What you never hear him talk about is things like pension reform or reducing the cost of government through outsourcing. Indeed, Moreno has repeatedly stated his desire to add people to the city’s payroll.
He doesn’t even cite any particular needs: he’s simply mesmerized at the prospect of having tens of millions of dollars to spend on something and anything. Does anyone think gate tax supporters want to reserve the revenues strictly for capital projects or paying down pension liability? No.
The resolution authorizing a gate tax measure doesn’t even cite a particular or pressing need – just the desire for more tax revenue.
More likely, a gate tax excites progressives’ imagination when it comes to creating new entitlements. For example, in the past, Moreno has talked about using a gate tax to pay the college expenses of every Anaheim high school graduate.
Remember, this is a guy who drawn explicit moral equivalency between the 2012 riots and past council opposition to a gate tax – except Moreno thinks the riots were justified.
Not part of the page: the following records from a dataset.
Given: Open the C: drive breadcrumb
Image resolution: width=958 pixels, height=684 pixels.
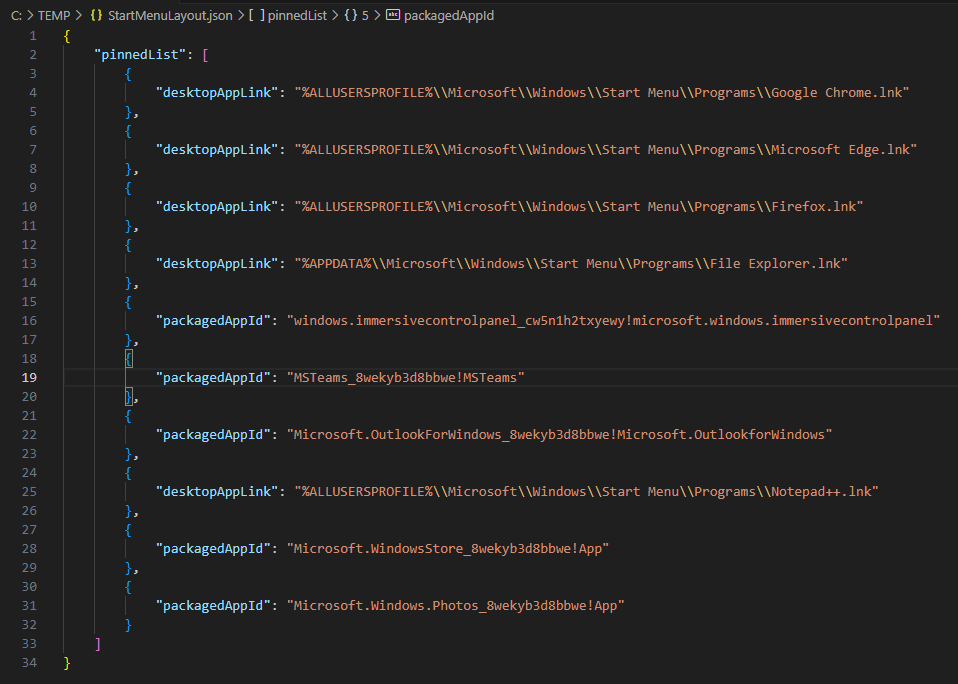Looking at the screenshot, I should 17,16.
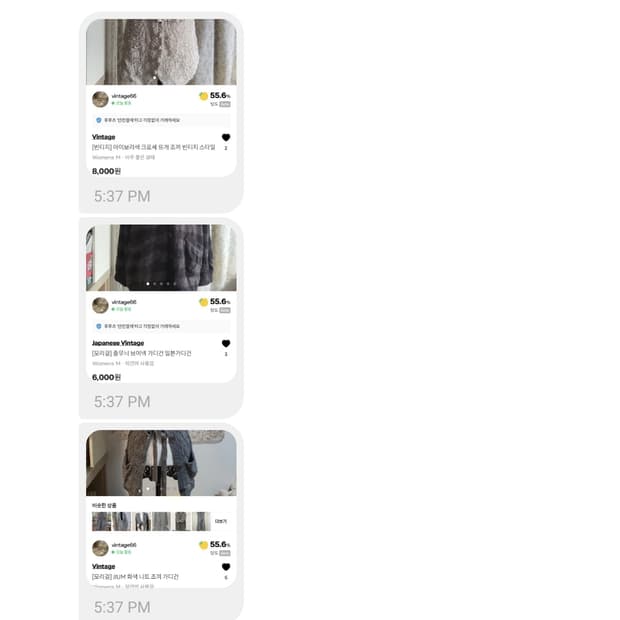The width and height of the screenshot is (620, 620).
Task: Open seller avatar on the bottom listing card
Action: (x=100, y=548)
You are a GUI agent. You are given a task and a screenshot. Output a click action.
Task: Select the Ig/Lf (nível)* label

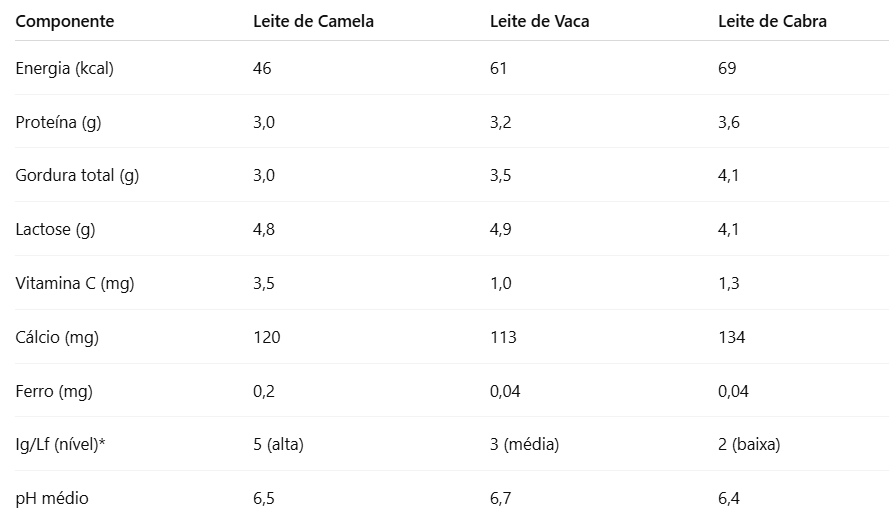[60, 445]
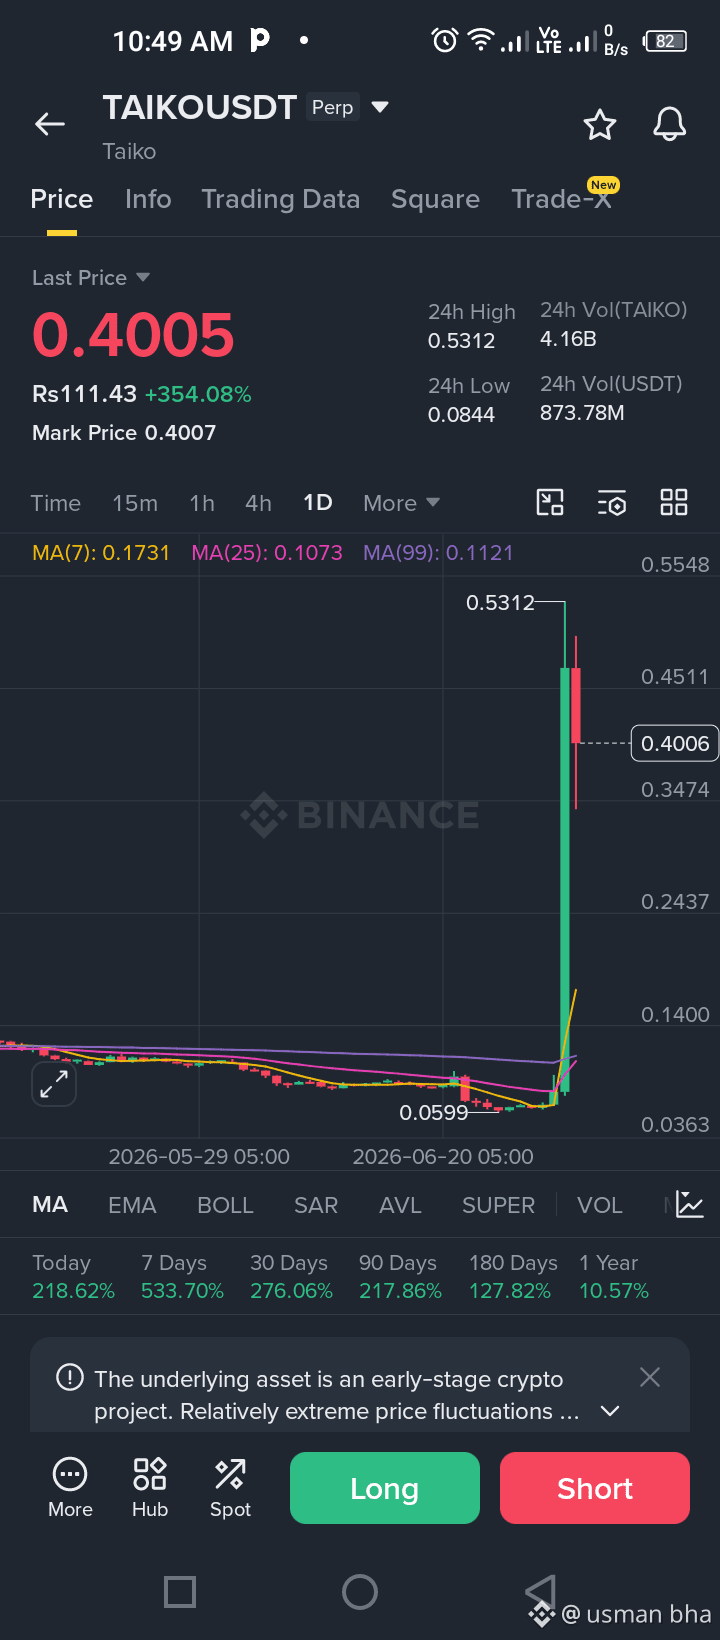Expand chart to fullscreen

click(x=54, y=1084)
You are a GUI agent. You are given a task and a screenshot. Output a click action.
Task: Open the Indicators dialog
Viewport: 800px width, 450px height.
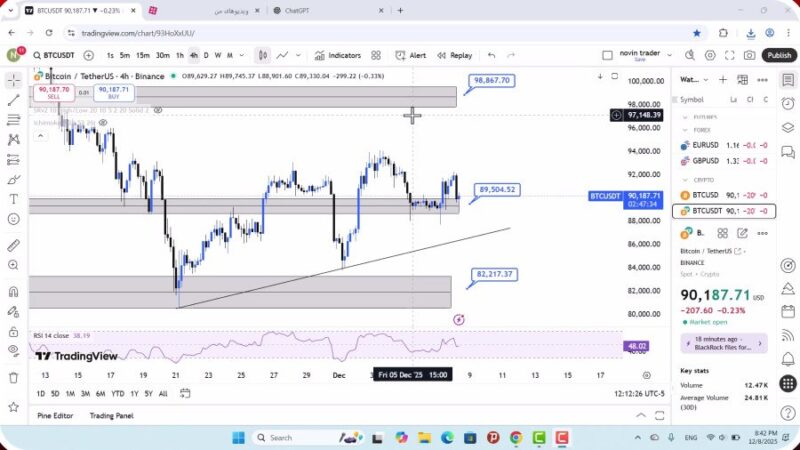(338, 55)
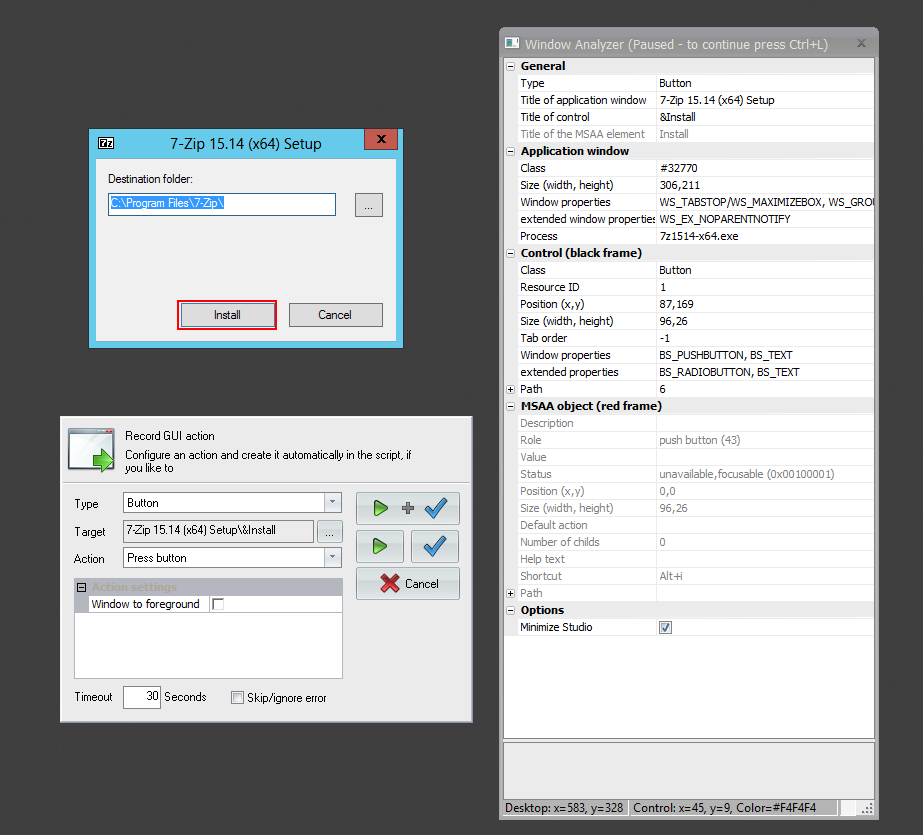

He has labeled opposition to a gate tax as “corrosive
It will be interesting to see what position the mayoral candidates will take. It’s unclear what, if any, position Lorri Galloway has taken in the past. Earlier this year, Ashleigh Aitken told a meeting of the Anaheim Democrats Club that a gate tax should be “on the table” but subsequently told the Anaheim Observer, “I am not advocating for a gate tax. As mayor, I intend to support our largest employers and the Resort District, in this period of economic recovery.”
Aitken has been speaking regularly at city council meetings on contentious issues; we’ll see if she or Galloway come tomorrow to announce a position on the gate tax.
Moreno will try to convince the rest of the council that they can vote to place the gate tax on the ballot even if they oppose it.
“This isn’t about whether they themselves support the tax,” Moreno told the OC Register. “It’s about whether they believe the people should have the right to vote on a tax.”
That’s a con. And Moreno isn’t the first to pull it. And it’s hollow rhetoric used by sponsors of controversial proposals, and aimed at the weak-kneed.
Moreover, does anyone think Councilman Moreno would supporting placing on the ballot measures which he strongly and philosophically opposed? Would he vote to place on the ballot a measure repudiating the state’s Sanctuary City policy, or banning the use of Critical Race Theory/Culturally Responsive ideology in human resource training? When he and Mayor Tom Tait held the majority, he joined Tait in tabling several measures agendized by members of the council minority.
For example, July 31, 2018 the council took up a ballot measure proposed by then-Councilmember Kris Murray to strengthen the Anaheim Taxpayer Protection Act. Tait opined that the topic was “complicated” and the “hour was late” and moved to table and exiled it to land of “further study.” Councilmembers Moreno, Denise Barnes and James Vanderbilt voted with Tait to table Murray’s ballot measure.
Government shouldn’t tax the people simply because it can – divorced from any particular need of just rationale. The government’s appetite for tax revenue is without limit. As Benjamin Franklin told the Constitution Convention when warning against a salaried bureaucracy, “We see the revenues of princes constantly increasing, and we see that they are never satisfied, but always in want of more.”
California state government is Exhibit A for where that mindset leads us. We have the highest taxes of any state in the country. We’re experiencing a record surplus – and the ruling class in state government says that isn’t enough and clamors for more taxes.